** TEXT SHOWN **
Sunday 29 June 2014

Broken Windows

First, an apology for the lack of blog activity. I decided, as Microsoft had stopped supporting Windows XP, that I should upgrade to Windows 7. Can't be that tricky can it?

It was.

I am back online now and my data has been restored, I hope....

So, since my last post, I have managed to ringing sessions. There aren't many photos I'm afraid as i was ringing on my own.

On Sunday 22nd I had a good session and caught 35 birds, 30 of them were new and the rest re-traps and a controlled reed bunting. It was nice to finally catch some juvenile warblers (blackcaps, willow warbler and whitethroat). I caught eight willow warblers, three of them were juveniles, the rest adults, which makes me think there has been second wave of arrivals. An adult swallow was something we don't catch at often at Druridge.

There were six spoonbills on the Budge fields on Sunday morning, which was amazing to see and certainly my site record count.

During the last week, other highlights have been the steady build up of the scoter flock offshore, which now numbers circa 500 birds. On Tuesday night there was at least one drake velvet scoter among them. Another amazing sight was on Thursday evening when a flock of over 7000 starlings were feeding around the Budge field and the adjacent recently cut silage field - there's gotta be a pink one among them, surely?

A funny moment was when a roe deer walked across the field and lifted a group of 500 or so starling, it got such a shock, making it jump backwards, it then looked up and watched the birds fly off before proceeding, with caution.

I had another ringing session on Friday morning, catching 34 birds. Another swallow, this time a juvenile, was different. Strangely, I caught three juvenile coal tits, which is odd because I've not seen any adult coal tits at Druridge this year and these were very recently fledged. All I can assume is that they have come from the shelterbelt where the herons live?

juvenile coal tit  - but where has it come from?
Today's highlights were four spoonbill, 18+ black-tailed godwits and ten snipe on the Budge mud and a distant female marsh harrier. 

I tried a seawatch this evening, I only gave it an hour or so because it was really cold in a force 4-5 northerly. About 19 manx shearwaters went north and there were either three or five arctic skuas (two might have doubled back and been counted twice). It was good for close gulls again...

black headed gull
herring gull
There were two juvenile reed buntings on the boardwalk tonight.

juvenile reed buntings
I'll end with this little sequence from Seahouses harbour on Wednesday, when I watched a cormorant wrestle with and eventually swallow a large flatfish.

136 bonxie
137 coal tit

PWC Score 180

Monday 16 June 2014


The tides at the moment are big springs, the biggest of the summer at 5.2m. High tide this evening was at about 18.30 and it was so high up the beach, loafing gulls were being moved on regularly and were flying along the dune tops. The light was really nice so I had a play about with my camera and I have to say, I do like it.

** STATED EXERCISE 1 **
According to the birding blog, how many birds were caught in the Friday morning ringing session?
** STATED EXERCISE 2 **
Write the next part of the birding blog, starting right after its last sentence.
The material after this is separate from the birding blog.

** SUPPLIED DATA **
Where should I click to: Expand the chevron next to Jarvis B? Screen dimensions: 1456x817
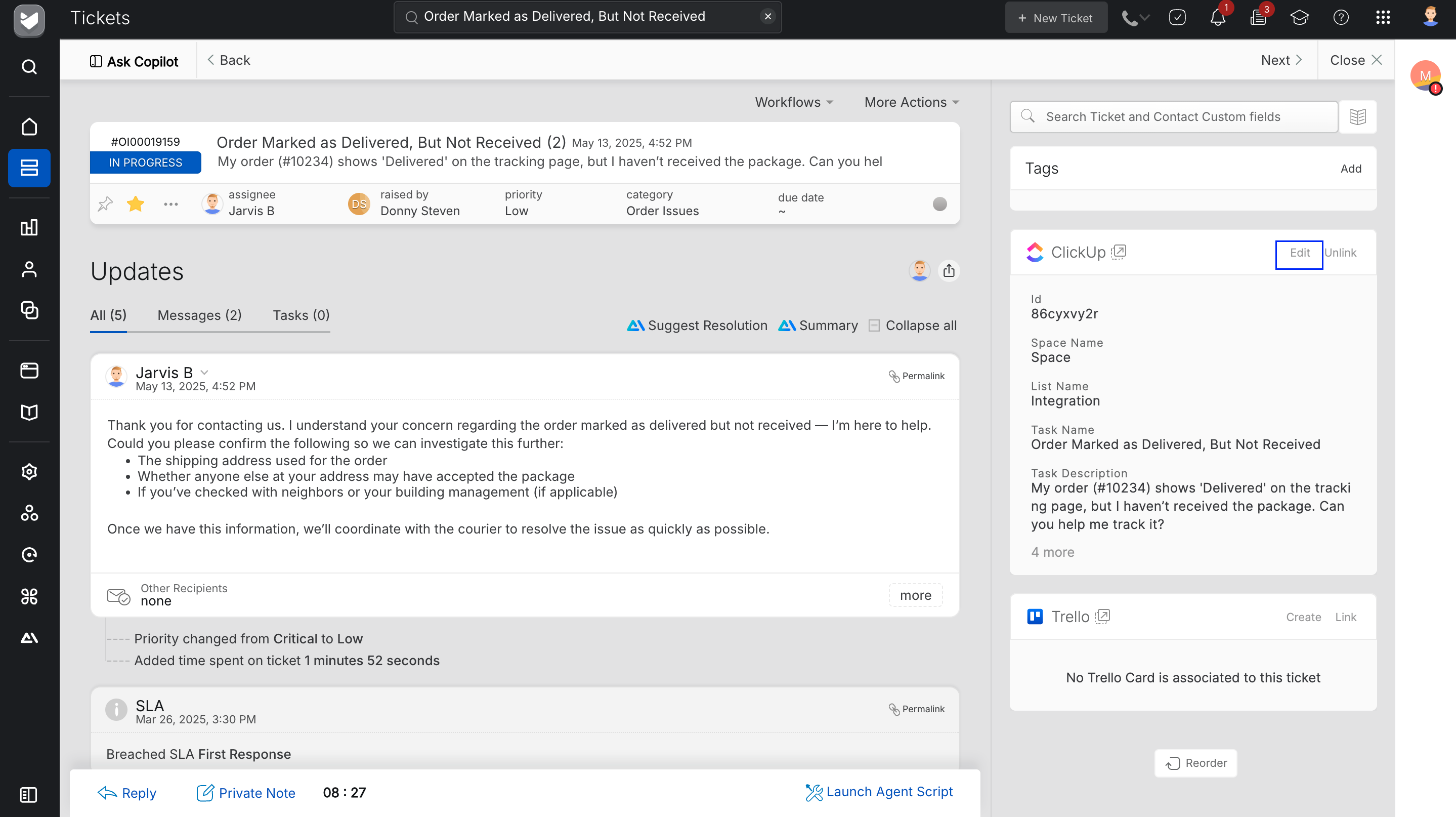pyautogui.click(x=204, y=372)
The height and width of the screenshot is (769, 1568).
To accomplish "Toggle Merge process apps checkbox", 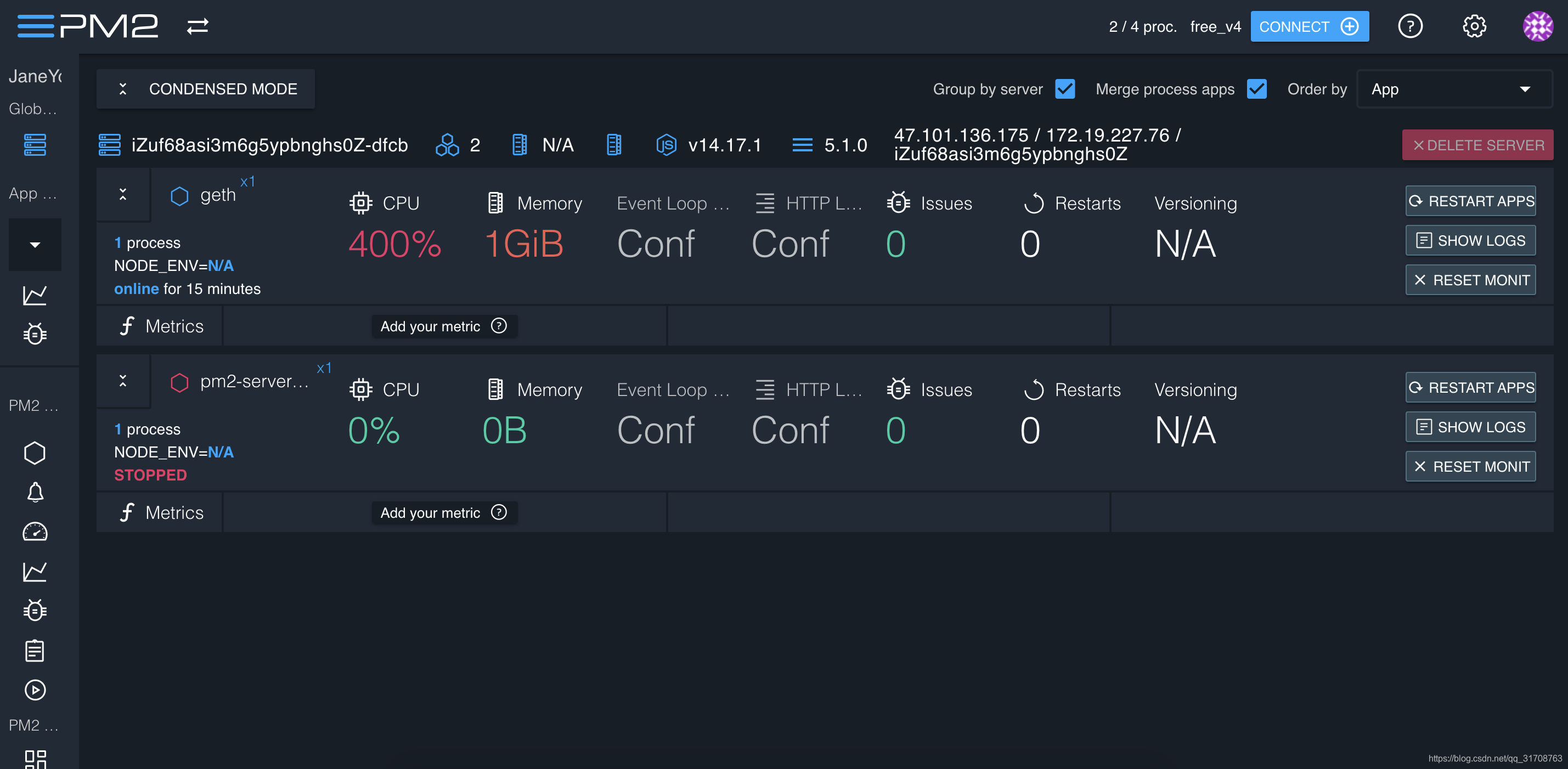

** TASK RESPONSE 1 **
34 birds.

** TASK RESPONSE 2 **
black headed gulls

common gulls
I also did a 3/4 hour seawatch, highlights were an fab pale phase arctic skua after the terns, three manx shearwater and a rosey as well as the regular terns, gulls and auks.

Sunday 15 June 2014

Damp Start

The weather forecast for yesterday (Saturday) wasn't conclusive as to what it would actually do, so we took the decision to try and ring today rather than yesterday. 

So, I gave the England game a dodge and got up at 4.30am to light 'mizzle', I went back to bed with the alarm set for five. It was much brighter at 5am so I set off to put some nets up. No sooner where the first two nets up when the mizzly, drizzly, rain set in again.

Nets furled, we headed to the Budge screen and met up with James 'Tintin' Common who had walked down to ring with us. A single immature spoonbill mostly slept on the Budge fields was all of note. We headed up to the Oddie hide and ringed a brood of two swallows.

It brightened up by 8am so we un-furled the nets and put some more up. We didn't ring a lot of birds, but were kept going, catching 12 new birds, six retraps and the 'control' dunnock we have caught in previous weeks.

reed warbler
This reed warbler was probably today's highlight. We re-trapped another willow warbler that was ringed as fledgling last July, re-trapping warblers is always good. Four new sedge warblers was notable, it is a good year for this species at Druridge

Ringing totals (re-traps in brackets) were:

swallow 2 pullus
robin 3 (all fledglings)
sedge warbler 4 (2)
chaffinch 3
reed warbler 1
dunnock 1 (1 control)
willow warbler (1)
wren (1)
reed bunting (1)

After we packed up the ringing site, I had a half-hour seawatch, but recorded little of note. On Saturday afternoon I had half-an-hour seawatching and saw my first arctic skua and roseate terns of the year.

Butterflies today and yesterday included painted lady, speckled wood, large slipper, small tortoiseshell and wall.

large skipper on vipers bugloss

This interesting spider was my car wheel this morning

interesting spider
134 arctic skua
135 roseate tern

Sunday 8 June 2014

Dawn to dusk (nearly)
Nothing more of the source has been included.